Domani si inaugurano i giochi olimpici di Tokyo 2020. Emanuela Audisio per Repubblica racconta i “giochi tristi”, segnati dall’incubo del virus e dagli spalti vuoti.
«Quella di domani sarà una cerimonia inaugurale sobria, poco effervescente, senza effetti speciali, tranne una sorpresa finale (se non entreranno in azione gli hacker come a Pyeongchang 2018). Ma soprattutto nuda: niente pubblico, poco più di mille persone, stadio vuoto. L'ordine delle nazioni è deciso dal sillabario giapponese quindi l'Italia entrerà quasi subito, in 18ª posizione, tra Israele e Iraq, a fare da cuscinetto tra due Paesi che non si amano. In via eccezionale, dato che ospiteranno i prossimi Giochi, gli Usa (2028) sfileranno per terzultimi, seguiti dalla Francia (2024) e dal Giappone, squadra di casa. Tra i pochi leader presenti, un po' meno di 15 persone (a Rio erano 40): il presidente Macron e la First Lady, Jill Biden. Però l'imperatore Naruhito ci sarà, ma non la moglie, Masako, l'imperatrice triste, che ha un grande feeling con la popolazione e che sembra voler sottolineare una certa lontananza della famiglia reale da questa manifestazione. Siamo alla terza generazione: il nonno di Naruhito, Hirohito, inaugurò quelle di Tokyo '64 e di Sapporo '72, il padre Akihito i Giochi di Nagano '98. Anche se l'imperatore sta pensando di eliminare dalle 17 parole di rito che deve pronunciare il termine «celebriamo» troppo offensivo verso chi è stato colpito da lutti. Nessuna spensieratezza, molta intensità, seguendo il copione del teatro giapponese. Ci sarà poco da divertirsi, come alle feste dei matrimoni, ma almeno la cerimonia è stata accorciata a due ore e quaranta minuti.

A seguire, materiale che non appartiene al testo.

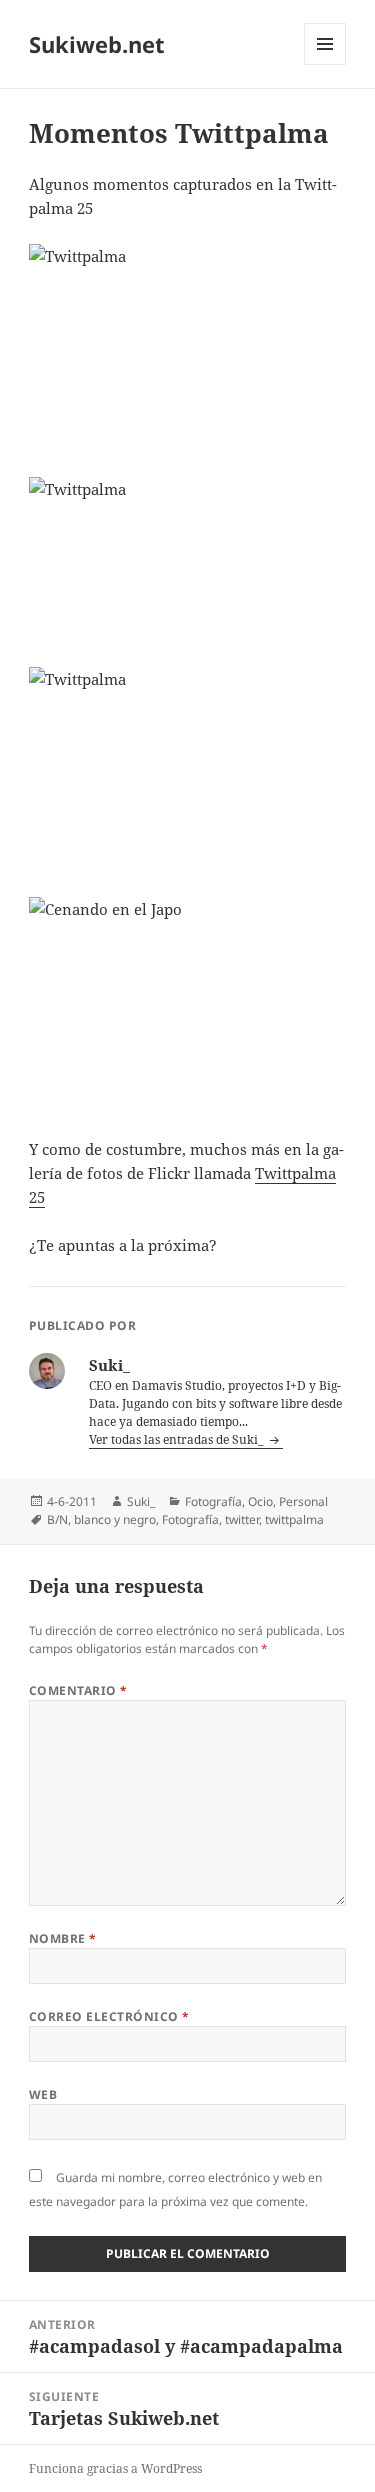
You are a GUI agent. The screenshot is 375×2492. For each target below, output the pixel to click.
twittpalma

Atleti contingentati, mascherine, e molti tagli a un programma che è stato rivoluzionato da una serie di incidenti: prima le dimissioni del direttore creativo Hiroshi Sasaki, che aveva suggerito un (inopportuno) costume «Olympig » per la star influencer Naomi Watanabe e poi quelle del musicista Oyamada, in arte Cornelius, per bullismo conto un disabile, con conseguente eliminazione della sua parte di colonna sonora. Harakiri perfetti, senza cornetti rossi portafortuna. Tokyo 2020 sarà la consapevolezza che c'è poco da ridere come in Madame Butterfly. E che i sogni sul futuro a volte si fermano, perché è meglio far prevalere l'umiltà. Non ci saranno uomini che volano (Pechino 2008) né regine che si paracadutano (2012), ma un Lost in Contamination che invita ad abbassare la testa sulla sofferenza del mondo e degli atleti».